# Divorce Final last month...moving on



## aston (Oct 24, 2011)

Sad but I've graduated to the Life after Divorce section. I haven't posted in a while, lots going on.
Settled into my new place, making plans to build a house next year and I suddently feel much more grounded.
In a very strange way she seems to respect me more now that we are divorced. That really baffles me!
Where did all the sudden respect come from? She calls to check in, asks if I have time, apologizes for bothering me, I always have the kids whenever I'm free, she even calls to ask questions about the most random things.
I really don't understand it!


----------



## lamaga (May 8, 2012)

Ah, it's one of the mysteries of life.

Glad to hear that you are doing so well!


----------



## keko (Mar 21, 2012)

Was cheating involved in this divorce?


----------



## lamaga (May 8, 2012)

Keko, what difference does it make at this point? Are you just longing to rub salt into the wound?


----------



## keko (Mar 21, 2012)

lamaga said:


> Keko, what difference does it make at this point? Are you just longing to rub salt into the wound?


No, if it was it would make sense "the grass wasn't greener on the other side" so she's fishing to get back in.


----------



## aston (Oct 24, 2011)

┄┄┄┄┄┄

▶ Work to be completed
Check each statement below against the forum thread about life after divorce, and answer yes or no for each, quoting the words of the thread that decide it.
1. The thread's first poster has settled into a new place and plans to build a house next year.
2. The question about whether cheating was involved in the divorce was posted by lamaga.
3. The thread's first poster says the former spouse calls to check in.

(Pixel coordinate grounding data)
┄┄┄┄┄┄

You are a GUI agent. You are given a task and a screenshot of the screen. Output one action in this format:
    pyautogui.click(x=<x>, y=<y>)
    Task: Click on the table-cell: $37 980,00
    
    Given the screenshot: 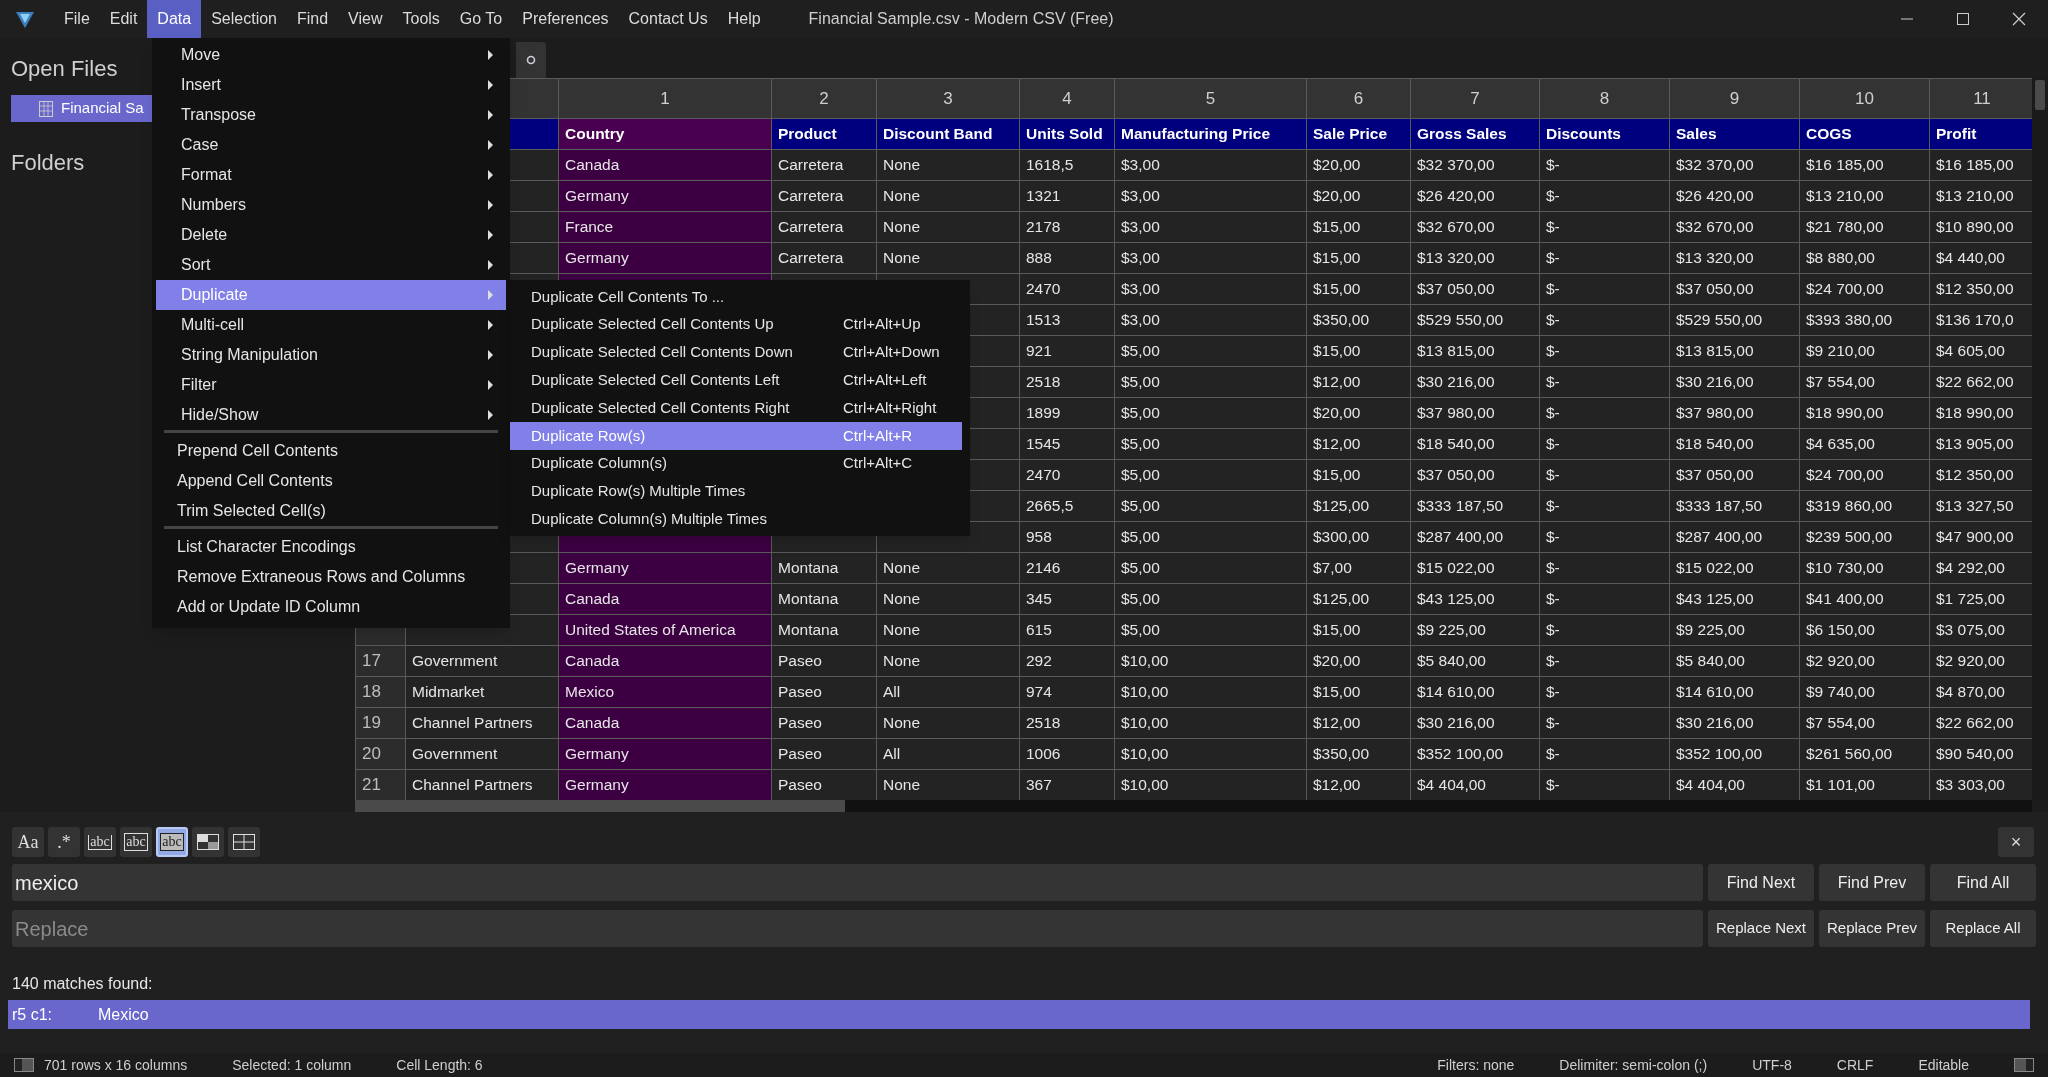 What is the action you would take?
    pyautogui.click(x=1734, y=413)
    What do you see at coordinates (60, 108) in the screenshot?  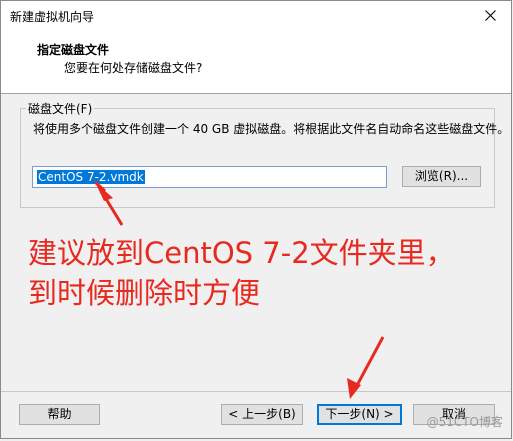 I see `disk-file-group-label: 磁盘文件(F)` at bounding box center [60, 108].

┄┄┄┄┄┄

▶ Your response
1. Yes: "Settled into my new place, making plans to build a house next year"
2. No: keko posted "Was cheating involved in this divorce?"
3. Yes: "She calls to check in"